L’ensemble des participants ont reconnu la pertinence de l’appui de la Banque Mondiale au Burkina Faso pour de nombreux secteurs d’activités. Comme dans tout « mariage », il y a le meilleur et le pire ; si l’union Banque Mondiale/Burkina Faso est appréciée, il n’en reste pas moins qu’il est « reproché » à la Banque la longueur des procédures, la lenteur des décaissements et « les seuils des avis de non objection trop bas » qui entravent la mise en œuvre des projets et programmes. Cette réalité a comme été confirmé au moment ou se tenait la semaine de réflexion par un écrit très critique et quelque peu accusateur de la Chargée de l’économie et de l’environnement de l’UNDD. Elle n’a pas dans ce cri du cœur spécialement approuvé que la Banque Mondiale, qui se dit soucieuse de bonne gouvernance, non seulement n’en relève pas les insuffisances au niveau de l’application de la démocratie, aille jusqu’à affirmer contre les faits que le multipartisme est fonctionnel au Burkina Faso et que le dialogue démocratique est une réalité.

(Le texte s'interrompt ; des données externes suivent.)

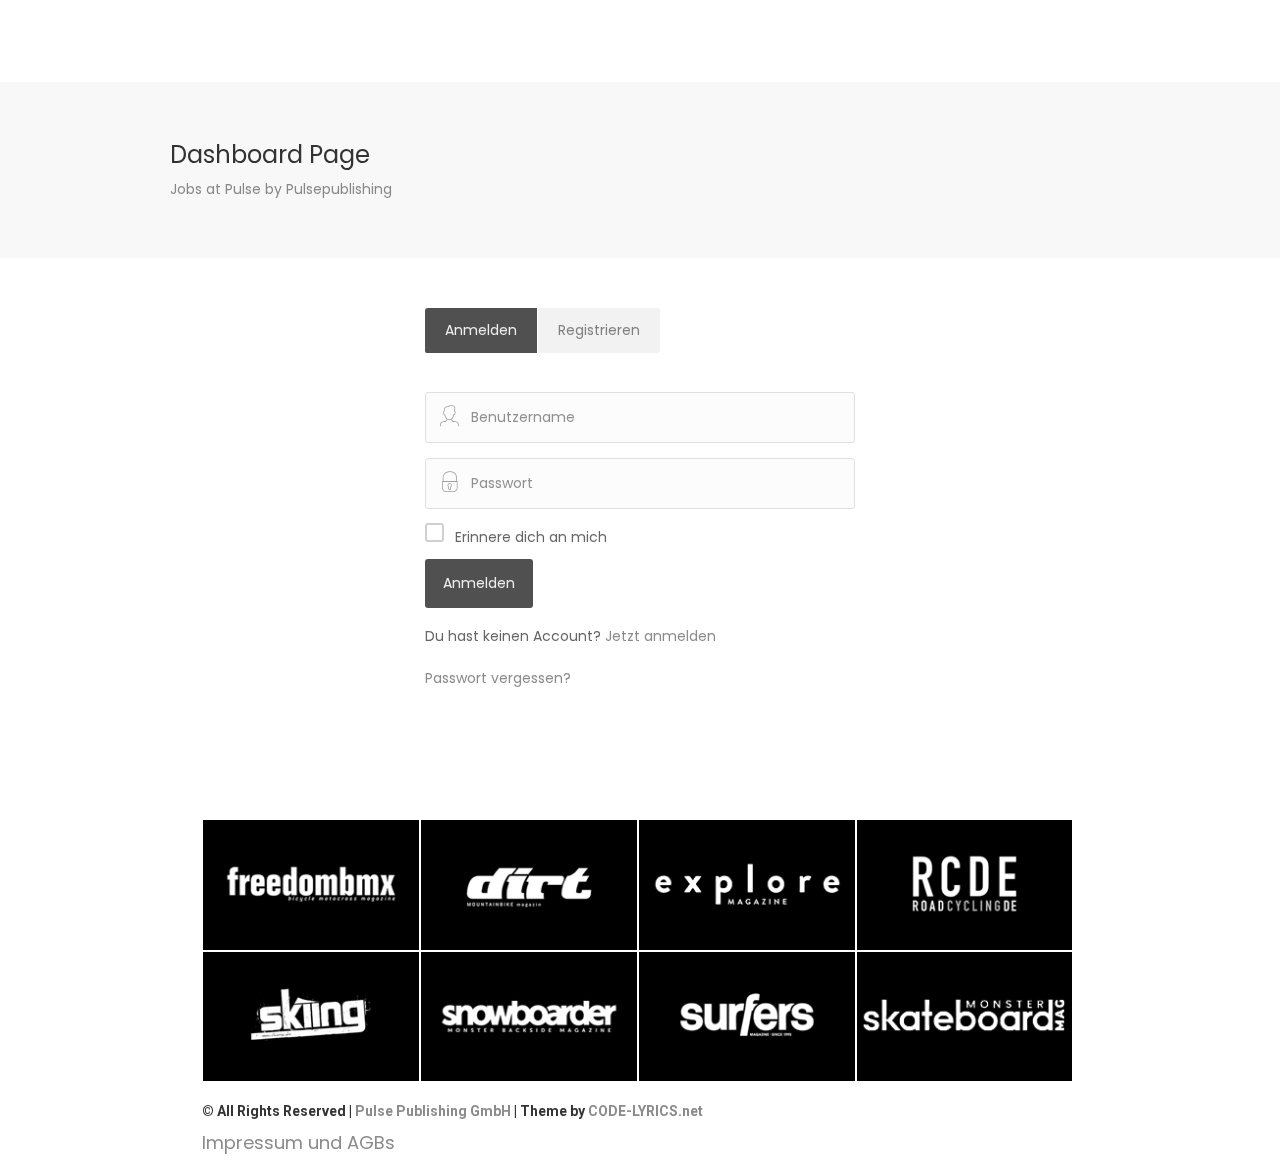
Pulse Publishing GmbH (433, 1111)
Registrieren (599, 330)
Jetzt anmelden (660, 636)
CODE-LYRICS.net (645, 1111)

Si aucune réaction officielle n’est intervenue au cours des séances, en revanche beaucoup de commentaires de couloirs sur l’écrit se sont faits entre tasses de café et croissants, les uns approuvant et les autres désapprouvant. Dans le document la Stratégie d’Appui pour le Burkina Faso (Juillet 2006- Juin 2009), la conclusion du Résumé analytique stipule que « Un soutien généreux et prévisible de l’IDA et de la communauté internationale est justifié pour aider ce pays aux performances relativement bonnes à absorber dans le court terme les nombreux chocs exogènes et à accélérer son avancée à moyen terme vers les ODM «. Nombre d’observateurs demeurent perplexes quant aux mobiles réels de la Banque qui semblent être plus commerciaux (privatisation de la SONABEL, incitation à l’adoption du Coton Bt, etc) que d’aide à la réduction de la pauvreté.